What we can say is the inner life, consists of two regions, not clearly divided, and both of them imaginary in that they have no physical component, relying instead, obviously, on the workings of the mind. In one region, the conscious, we can control, develop and play with the images we self-consciously create. In the other region – the unconscious – the origin of the images it generates remains mysterious, yet these images come to us unbidden in dreams, moments of quiet reflection, or creative inspiration. Yet more mysteriously, these images can remain hidden but still have the power to colour our moods as we discover at times startling reflections of them in our behaviour, our relations with others, in the way we view and value our lives, also in the way we react to the physical world.
So, as well as being able to visualise the world around us with our physical senses, we are also able to envision it with this remarkable faculty of the subjective imagination. Thus one person can look at a situation and be uplifted by it, while another is rendered cold or hostile, or depressed.
The unconscious dimension is a thing entirely independent of our personal control. It is a part of us,… yet seemingly also apart. It possesses an eerie autonomy, creating for each of us the complex and highly personal world view only we can know. It is of vital importance to us – as vital as the air we breathe. Without it, even possessed of a physical life, we would be nothing at all.
It’s worrying then, given its importance to our vital selves, how this inscrutable inner world yields so little to rational methods of enquiry. For centuries, professional scientists have given it a wide berth, abandoning it as a playground for poets, mystics and those still enamoured of the multifarious forms religious thinking – fields where some might argue intellectual rigour is notable only by its absence.

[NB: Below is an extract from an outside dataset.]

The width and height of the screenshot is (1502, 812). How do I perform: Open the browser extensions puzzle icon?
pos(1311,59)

Yet it’s via the aegis of this subjective and infuriatingly Mercurial inner world we are granted the imperishable sense of our self awareness, and through it an exquisite view of life which makes us cherish our lives above all other things. But this great treasure comes to us at the price of an acute awareness of the fleeting nature of our lives. It also renders us vulnerable to psychological damage at those times we find the tides of our conscious mind seriously out of tune with the tides of the unconscious.

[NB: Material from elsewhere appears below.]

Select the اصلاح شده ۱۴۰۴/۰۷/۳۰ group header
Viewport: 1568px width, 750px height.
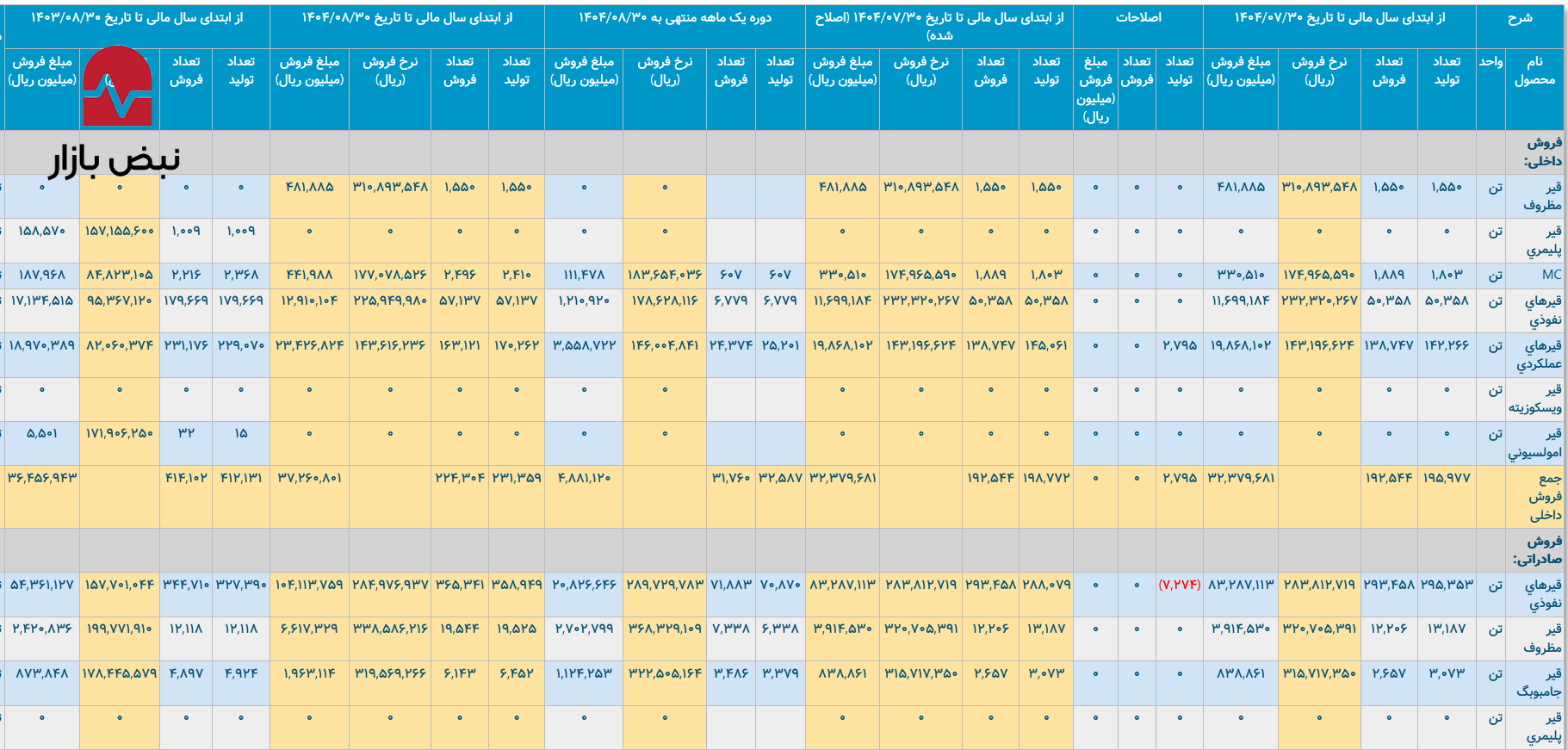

Maintaining harmony of the inner world, this harmony of the tides has always been, in part at least a task we delegate to the uniquely human phenomenon of supernatural belief. Through the inner life, through an interplay of conscious imagination, magical thinking and mysterious insights, we can construct systems of belief in order to make sense of those parts of the universe that would otherwise remain unknown and perhaps frightening to us. We also do it to ease our existential aches, and to lessen the fear of our inevitable demise. We tell ourselves there’s more, that our lives are not in vain, that we each mean something in the greater scheme of things, no matter how unlikely it seems given all the aeons of physical evidence to the contrary. We want to believe there’s a trick of nature that will render it so, a supernatural charm that will reveal or in some way guarantee the immortality of our souls.
Whether we consider ourselves religious or not, I think there is in each of us a kernel of the psyche resonant to such thinking. And however we choose to express this function, express it we must if we’re not to risk damage by discord between the conscious and unconscious aspects of our inner life and, remaining undamaged, live a useful, productive life, reconciled to the infinite mystery of the universe around us, and to our painfully finite obscurity within it.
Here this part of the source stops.